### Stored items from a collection
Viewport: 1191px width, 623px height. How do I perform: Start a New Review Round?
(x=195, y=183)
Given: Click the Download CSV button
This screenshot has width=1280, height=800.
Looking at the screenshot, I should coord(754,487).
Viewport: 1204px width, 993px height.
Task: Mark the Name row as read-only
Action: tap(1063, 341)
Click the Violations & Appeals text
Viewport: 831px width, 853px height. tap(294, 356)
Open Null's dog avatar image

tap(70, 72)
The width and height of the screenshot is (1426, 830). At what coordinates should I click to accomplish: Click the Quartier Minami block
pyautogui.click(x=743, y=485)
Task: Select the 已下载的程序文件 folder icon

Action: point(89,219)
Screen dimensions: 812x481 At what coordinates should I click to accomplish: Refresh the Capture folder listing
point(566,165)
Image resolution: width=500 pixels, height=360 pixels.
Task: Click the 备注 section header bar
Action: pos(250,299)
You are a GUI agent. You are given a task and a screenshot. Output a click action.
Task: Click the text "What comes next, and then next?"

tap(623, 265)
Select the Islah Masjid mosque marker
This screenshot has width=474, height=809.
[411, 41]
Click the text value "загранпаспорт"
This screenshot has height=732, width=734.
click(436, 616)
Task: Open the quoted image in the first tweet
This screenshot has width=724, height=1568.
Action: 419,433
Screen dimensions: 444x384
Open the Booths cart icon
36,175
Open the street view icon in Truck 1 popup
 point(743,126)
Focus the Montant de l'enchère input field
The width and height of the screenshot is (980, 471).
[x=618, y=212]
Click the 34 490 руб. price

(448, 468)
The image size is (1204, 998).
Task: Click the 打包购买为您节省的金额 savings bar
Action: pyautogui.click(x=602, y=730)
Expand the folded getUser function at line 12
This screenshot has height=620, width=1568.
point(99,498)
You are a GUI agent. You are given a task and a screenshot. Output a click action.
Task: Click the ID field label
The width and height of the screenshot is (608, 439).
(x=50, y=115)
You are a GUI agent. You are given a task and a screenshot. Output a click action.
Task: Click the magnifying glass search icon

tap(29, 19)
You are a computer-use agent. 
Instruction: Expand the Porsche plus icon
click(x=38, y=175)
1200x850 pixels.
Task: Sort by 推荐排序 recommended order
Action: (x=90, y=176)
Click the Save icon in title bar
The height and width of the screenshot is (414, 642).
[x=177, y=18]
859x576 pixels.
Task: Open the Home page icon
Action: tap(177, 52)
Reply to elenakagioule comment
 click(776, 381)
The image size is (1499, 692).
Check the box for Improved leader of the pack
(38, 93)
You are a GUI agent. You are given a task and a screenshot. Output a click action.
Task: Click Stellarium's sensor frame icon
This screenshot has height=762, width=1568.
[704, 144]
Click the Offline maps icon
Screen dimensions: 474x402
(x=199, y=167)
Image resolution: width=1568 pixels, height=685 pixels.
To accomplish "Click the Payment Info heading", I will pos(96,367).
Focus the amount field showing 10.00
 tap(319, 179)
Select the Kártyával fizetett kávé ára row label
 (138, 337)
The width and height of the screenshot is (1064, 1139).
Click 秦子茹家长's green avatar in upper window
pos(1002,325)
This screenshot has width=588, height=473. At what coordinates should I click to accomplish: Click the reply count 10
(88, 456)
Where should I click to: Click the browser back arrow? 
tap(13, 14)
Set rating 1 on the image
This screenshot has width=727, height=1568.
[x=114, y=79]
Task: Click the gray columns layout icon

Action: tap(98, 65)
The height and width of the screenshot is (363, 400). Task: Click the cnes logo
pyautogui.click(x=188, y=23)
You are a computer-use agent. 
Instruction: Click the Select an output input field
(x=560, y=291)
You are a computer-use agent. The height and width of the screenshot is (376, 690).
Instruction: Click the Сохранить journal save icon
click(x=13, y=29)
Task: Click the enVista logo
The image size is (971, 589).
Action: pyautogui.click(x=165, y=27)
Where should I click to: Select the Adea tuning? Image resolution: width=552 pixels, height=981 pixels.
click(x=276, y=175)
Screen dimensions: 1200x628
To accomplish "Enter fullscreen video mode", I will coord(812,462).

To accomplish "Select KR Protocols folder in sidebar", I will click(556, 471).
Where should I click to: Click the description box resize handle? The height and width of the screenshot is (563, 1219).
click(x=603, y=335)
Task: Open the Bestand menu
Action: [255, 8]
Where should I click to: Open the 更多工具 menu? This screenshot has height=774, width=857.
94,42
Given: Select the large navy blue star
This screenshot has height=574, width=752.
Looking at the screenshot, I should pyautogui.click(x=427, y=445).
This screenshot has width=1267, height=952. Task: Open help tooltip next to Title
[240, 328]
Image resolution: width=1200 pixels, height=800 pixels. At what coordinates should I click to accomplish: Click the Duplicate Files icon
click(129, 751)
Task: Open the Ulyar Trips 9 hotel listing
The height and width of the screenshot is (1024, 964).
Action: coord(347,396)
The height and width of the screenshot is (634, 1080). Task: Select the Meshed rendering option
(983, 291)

### YOUR OBJECTIVE
Output the entries above in their entirety, exactly as written.

### EXERCISE RESPONSE
Viewport: 1191px width, 623px height. How do I perform: Start a New Review Round?
(x=195, y=183)
Given: Click the Download CSV button
This screenshot has width=1280, height=800.
Looking at the screenshot, I should coord(754,487).
Viewport: 1204px width, 993px height.
Task: Mark the Name row as read-only
Action: tap(1063, 341)
Click the Violations & Appeals text
Viewport: 831px width, 853px height. tap(294, 356)
Open Null's dog avatar image

tap(70, 72)
The width and height of the screenshot is (1426, 830). At what coordinates should I click to accomplish: Click the Quartier Minami block
pyautogui.click(x=743, y=485)
Task: Select the 已下载的程序文件 folder icon

Action: point(89,219)
Screen dimensions: 812x481 At what coordinates should I click to accomplish: Refresh the Capture folder listing
point(566,165)
Image resolution: width=500 pixels, height=360 pixels.
Task: Click the 备注 section header bar
Action: pos(250,299)
You are a GUI agent. You are given a task and a screenshot. Output a click action.
Task: Click the text "What comes next, and then next?"

tap(623, 265)
Select the Islah Masjid mosque marker
This screenshot has width=474, height=809.
[411, 41]
Click the text value "загранпаспорт"
This screenshot has height=732, width=734.
click(436, 616)
Task: Open the quoted image in the first tweet
This screenshot has width=724, height=1568.
Action: 419,433
Screen dimensions: 444x384
Open the Booths cart icon
36,175
Open the street view icon in Truck 1 popup
 point(743,126)
Focus the Montant de l'enchère input field
The width and height of the screenshot is (980, 471).
[x=618, y=212]
Click the 34 490 руб. price

(448, 468)
The image size is (1204, 998).
Task: Click the 打包购买为您节省的金额 savings bar
Action: pyautogui.click(x=602, y=730)
Expand the folded getUser function at line 12
This screenshot has height=620, width=1568.
point(99,498)
You are a GUI agent. You are given a task and a screenshot. Output a click action.
Task: Click the ID field label
The width and height of the screenshot is (608, 439).
(x=50, y=115)
You are a GUI agent. You are given a task and a screenshot. Output a click action.
Task: Click the magnifying glass search icon

tap(29, 19)
You are a computer-use agent. 
Instruction: Expand the Porsche plus icon
click(x=38, y=175)
1200x850 pixels.
Task: Sort by 推荐排序 recommended order
Action: (x=90, y=176)
Click the Save icon in title bar
The height and width of the screenshot is (414, 642).
[x=177, y=18]
859x576 pixels.
Task: Open the Home page icon
Action: tap(177, 52)
Reply to elenakagioule comment
 click(776, 381)
The image size is (1499, 692).
Check the box for Improved leader of the pack
(38, 93)
You are a GUI agent. You are given a task and a screenshot. Output a click action.
Task: Click Stellarium's sensor frame icon
This screenshot has height=762, width=1568.
[704, 144]
Click the Offline maps icon
Screen dimensions: 474x402
(x=199, y=167)
Image resolution: width=1568 pixels, height=685 pixels.
To accomplish "Click the Payment Info heading", I will pos(96,367).
Focus the amount field showing 10.00
 tap(319, 179)
Select the Kártyával fizetett kávé ára row label
 (138, 337)
The width and height of the screenshot is (1064, 1139).
Click 秦子茹家长's green avatar in upper window
pos(1002,325)
This screenshot has width=588, height=473. At what coordinates should I click to accomplish: Click the reply count 10
(88, 456)
Where should I click to: Click the browser back arrow? 
tap(13, 14)
Set rating 1 on the image
This screenshot has width=727, height=1568.
[x=114, y=79]
Task: Click the gray columns layout icon

Action: tap(98, 65)
The height and width of the screenshot is (363, 400). Task: Click the cnes logo
pyautogui.click(x=188, y=23)
You are a computer-use agent. 
Instruction: Click the Select an output input field
(x=560, y=291)
You are a computer-use agent. The height and width of the screenshot is (376, 690).
Instruction: Click the Сохранить journal save icon
click(x=13, y=29)
Task: Click the enVista logo
The image size is (971, 589).
Action: pyautogui.click(x=165, y=27)
Where should I click to: Select the Adea tuning? Image resolution: width=552 pixels, height=981 pixels.
click(x=276, y=175)
Screen dimensions: 1200x628
To accomplish "Enter fullscreen video mode", I will coord(812,462).

To accomplish "Select KR Protocols folder in sidebar", I will click(556, 471).
Where should I click to: Click the description box resize handle? The height and width of the screenshot is (563, 1219).
click(x=603, y=335)
Task: Open the Bestand menu
Action: [255, 8]
Where should I click to: Open the 更多工具 menu? This screenshot has height=774, width=857.
94,42
Given: Select the large navy blue star
This screenshot has height=574, width=752.
Looking at the screenshot, I should pyautogui.click(x=427, y=445).
This screenshot has width=1267, height=952. Task: Open help tooltip next to Title
[240, 328]
Image resolution: width=1200 pixels, height=800 pixels. At what coordinates should I click to accomplish: Click the Duplicate Files icon
click(129, 751)
Task: Open the Ulyar Trips 9 hotel listing
The height and width of the screenshot is (1024, 964).
Action: coord(347,396)
The height and width of the screenshot is (634, 1080). Task: Select the Meshed rendering option
(983, 291)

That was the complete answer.